LUIZ MARINHO – Eu acho isso uma bobagem. Não tem desembolso do Brasil em curto prazo. Pode até ser usado como desculpa, mas não deveria. A data da decisão pode ser influenciada pela necessidade da presidente Dilma conhecer os três produtos, estar segura da melhor decisão política e econômica a ser tomada. A minha visão é que a definição entre os caças e a compra deve ser feita entre o final deste ano e o começo de 2012.
ABCD MAIOR – Em que pé está o projeto Cidade Digital, que oferece banda larga para a cidade inteira?
MARINHO – Nós estamos fazendo investimento público para montar a infovia. Até abril, a gente complementa os arcos de fibra ótica para que todos os órgãos municipais sejam ligados em rede, criando a condição de monitorar a segurança, o transporte, o clima e os seus efeitos para a cidade. Isso tudo para melhorar a qualidade de vida e alertar a população de possíveis problemas. O importante é pensar o conceito da Cidade Digital, investir na educação com a distribuição de 15 mil netbooks para a rede municipal para que as crianças, (hoje) com sete e dez anos, quando tiverem 20 anos possam ser talentos formados. A inovação e a pesquisa dependem de talentos. Precisamos estimular para fazer estes talentos aparecerem mais cedo.
ABCD MAIOR – Como presidente da CUT, em 2004, você idealizou a política de valorização do salário mínimo, com reajuste da tabela do imposto de renda, como forma de transferir renda e fortalecer o mercado interno. Você acha que já era hora de interromper o processo de reajuste do salário mínimo com aumento real?

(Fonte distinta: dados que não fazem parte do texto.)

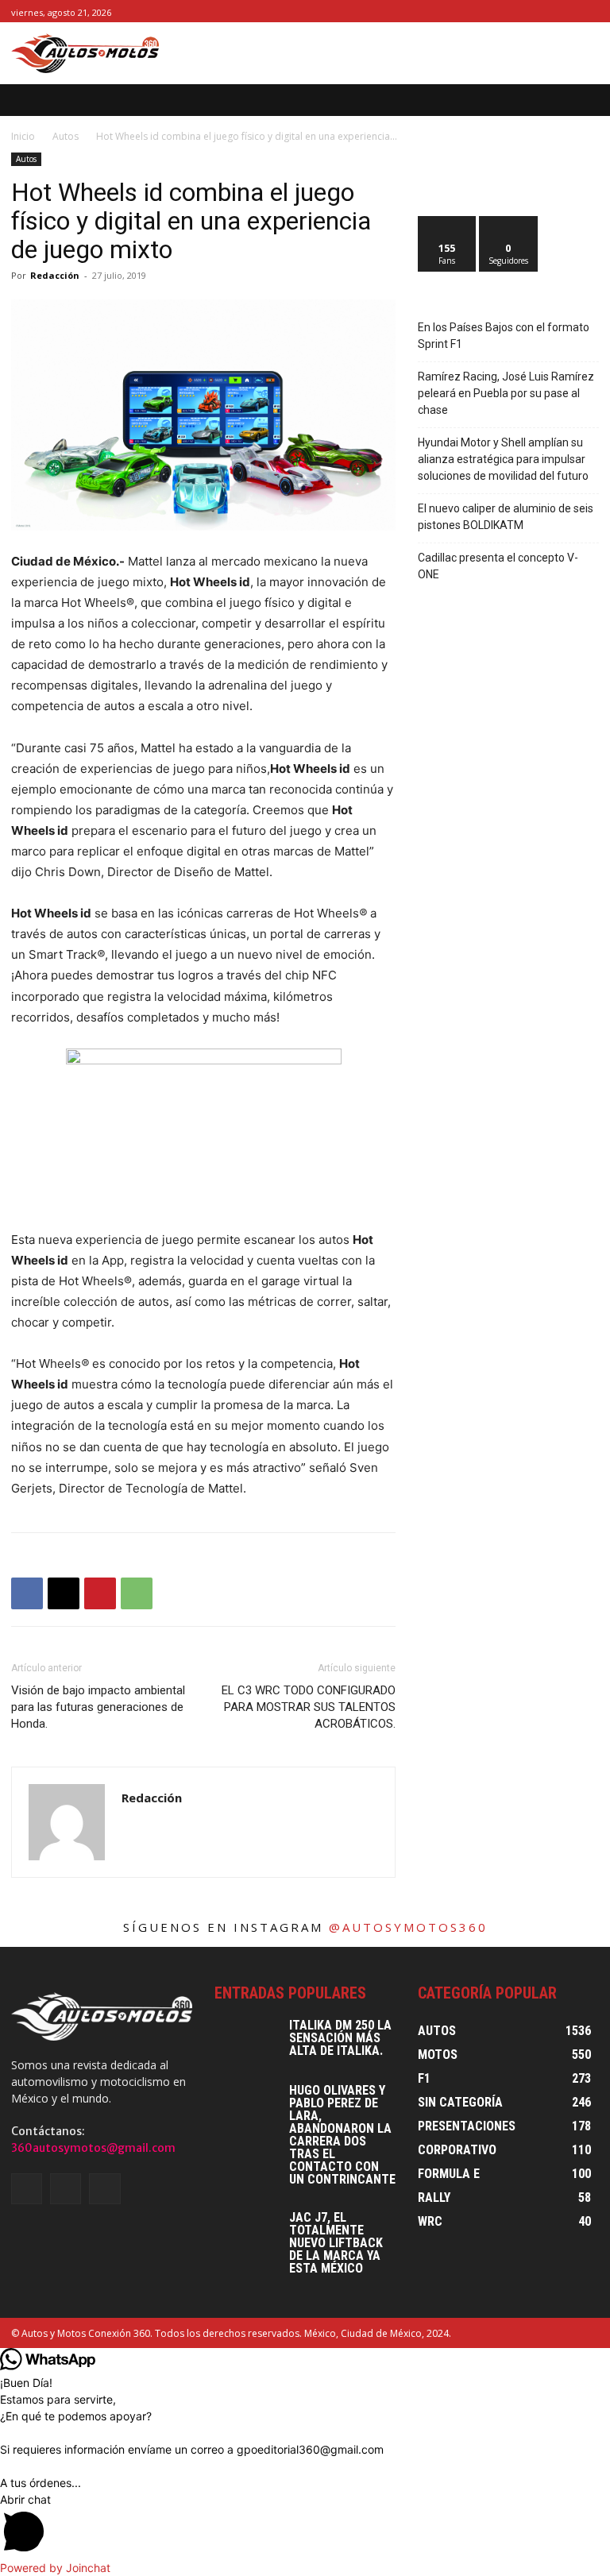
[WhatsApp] (136, 1593)
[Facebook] (554, 11)
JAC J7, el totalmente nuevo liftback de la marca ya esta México (336, 2243)
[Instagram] (571, 11)
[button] (586, 100)
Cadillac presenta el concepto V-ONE (498, 566)
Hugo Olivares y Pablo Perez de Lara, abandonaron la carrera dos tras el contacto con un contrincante (342, 2135)
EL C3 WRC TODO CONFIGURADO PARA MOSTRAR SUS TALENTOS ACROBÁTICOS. (309, 1707)
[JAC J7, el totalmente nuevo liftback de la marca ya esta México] (246, 2233)
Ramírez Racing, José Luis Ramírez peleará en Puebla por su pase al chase (506, 393)
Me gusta (447, 222)
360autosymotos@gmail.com (93, 2148)
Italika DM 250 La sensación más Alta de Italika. (340, 2038)
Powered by (55, 2567)
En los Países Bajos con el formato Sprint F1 (503, 335)
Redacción (54, 275)
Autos (65, 136)
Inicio (23, 136)
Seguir (509, 222)
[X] (590, 11)
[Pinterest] (100, 1593)
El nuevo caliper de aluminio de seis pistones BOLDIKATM (505, 516)
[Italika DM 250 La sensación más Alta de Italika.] (246, 2041)
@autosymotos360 (408, 1927)
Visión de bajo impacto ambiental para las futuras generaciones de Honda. (98, 1707)
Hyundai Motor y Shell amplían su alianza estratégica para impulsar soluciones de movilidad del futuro (503, 459)
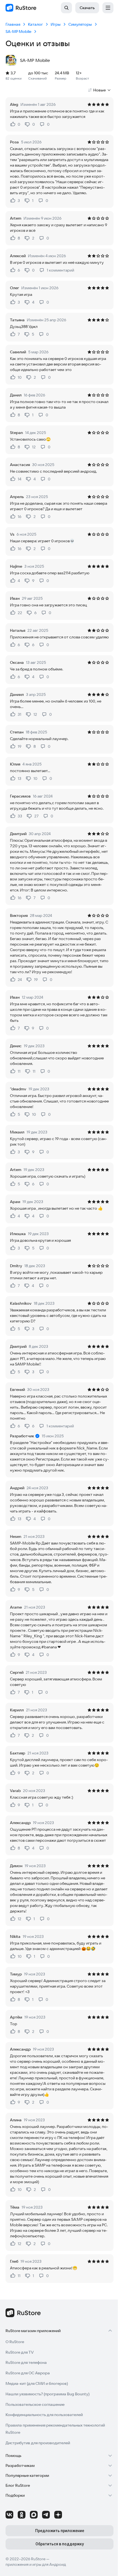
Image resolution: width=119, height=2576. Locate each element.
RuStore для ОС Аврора (28, 2372)
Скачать (87, 7)
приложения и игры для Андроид (36, 2564)
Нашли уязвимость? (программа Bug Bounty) (47, 2393)
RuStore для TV (20, 2352)
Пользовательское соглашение (35, 2404)
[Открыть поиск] (66, 7)
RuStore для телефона (26, 2362)
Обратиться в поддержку (59, 2544)
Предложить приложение (59, 2530)
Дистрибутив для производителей (38, 2442)
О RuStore (15, 2341)
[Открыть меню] (107, 7)
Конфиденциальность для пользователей (44, 2414)
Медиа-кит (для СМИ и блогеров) (37, 2383)
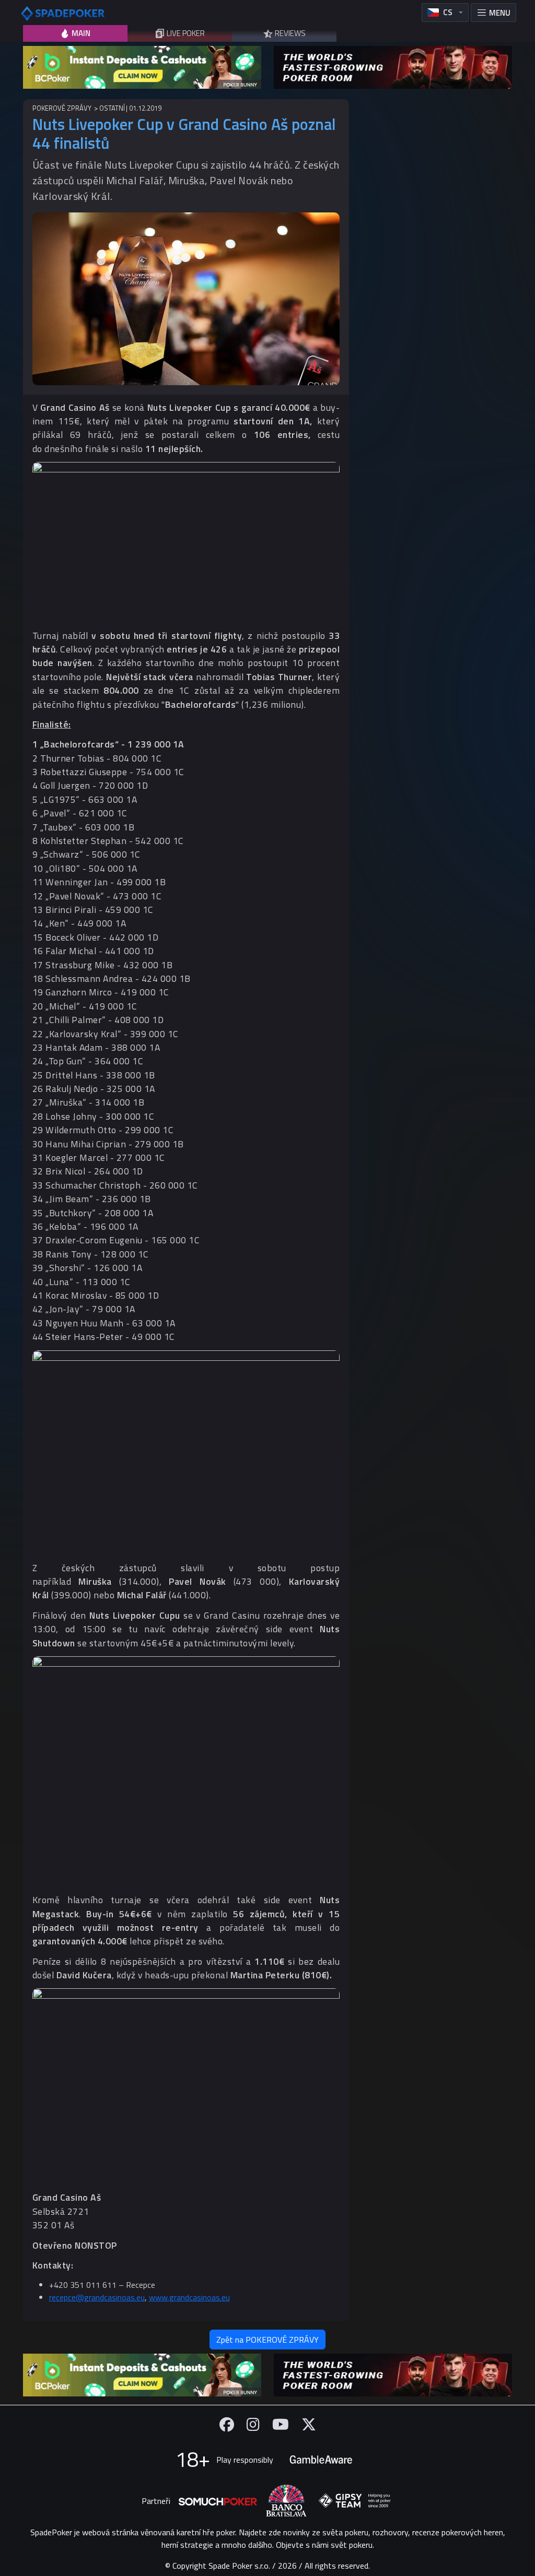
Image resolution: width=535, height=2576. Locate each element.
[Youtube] (280, 2424)
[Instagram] (253, 2424)
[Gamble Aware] (321, 2460)
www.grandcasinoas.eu (189, 2297)
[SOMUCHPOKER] (218, 2501)
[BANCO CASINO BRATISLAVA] (286, 2501)
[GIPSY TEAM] (355, 2500)
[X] (308, 2424)
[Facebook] (226, 2424)
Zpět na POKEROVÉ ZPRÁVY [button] (267, 2339)
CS (447, 12)
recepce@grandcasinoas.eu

MARINHO – Não houve interrupção. Como ministro, eu negociei com as centrais sindicais esta política determinada por algumas regras que foram negociadas a partir da formação de grupos de trabalho e avaliação de estudos. A partir daí estabelecemos que a política valeria até 2023, para que o salário mínimo atingisse um patamar robusto. Como se dizia que não dava para aumentar o salário mínimo, pois isso geraria inflação, condicionamos o aumento à variação do PIB consolidado dos dois anos anteriores ao período do reajuste. Isso, para justificar que a política era sustentável e não geraria inflação. Diziam que isso era pouco. Tanto não era pouco que veja o crescimento do salário mínimo nos últimos anos. O elemento principal do sucesso do Brasil e do crescimento do mercado interno não é o Bolsa Família. É a política de valorização do salário mínimo. Este ano teve a reposição da inflação, mas no ano que vem tem um grande crescimento com aumento real do salário mínimo previsto. É óbvio que cabe o debate a partir da regra, mas o corte orçamentário de R$ 50 bilhões não dá espaço para antecipar um pedaço da variação do ano que vem. O mais importante é a garantia da manutenção do acordo de crescimento ancorado na variação do PIB, política que se mostrou correta. Este ano o reajuste pegou o vale, no ano que vem pega o pico. Quem vaiou o (deputado federal) Vicentinho neste ano, no ano que vem vai aplaudir.